Along the way, Carpet’s zany songs exhort us to believe in our own creativity… “The things you do are visionary” and “Show us what you’ve got!” If Jim Bishop can build himself a 50,000-ton castle in Colorado over 37 years, well, what could we be capable of? The point is just do it! This was a cry in support of self-expression, free from license or regulation.
Amongst other extraordinary individuals paraded before us, with the help of some projected stills and film, were Ferdinand Cheval, a man who apparently never slept again once he began building his own castle on a vegetable patch and Robert Vassar who became obsessed with covering surfaces with broken ceramic crockery, not unlike Gaudi. Llewellyn’s own father’s poignant mini construction adds a pertinent prop to the show.

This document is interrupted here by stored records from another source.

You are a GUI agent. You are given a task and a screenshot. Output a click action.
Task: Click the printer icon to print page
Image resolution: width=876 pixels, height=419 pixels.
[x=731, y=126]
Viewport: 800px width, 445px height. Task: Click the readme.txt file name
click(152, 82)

Carpet and Llewellyn work well together. Both of them seem very much at home in their own shoes. There is a casualness born of confidence about this performance – as if we could all just be sitting in a living room and they just suddenly just get out some bits and pieces and perform for us. And there is a disarming honesty to their approach. “You can just google stuff and make a show can’t you?” While they consort with the fantastic, there is also something very down to earth about them.
The RSC have recently gone into collaboration with Intel to produce high-end computer generated graphics to enhance their latest production of The Tempest. Carpet and Llewellyn prove that a cardboard box, a hand-written sign and an antique keyboard can make just as effective theatre. It’s the storytelling that counts.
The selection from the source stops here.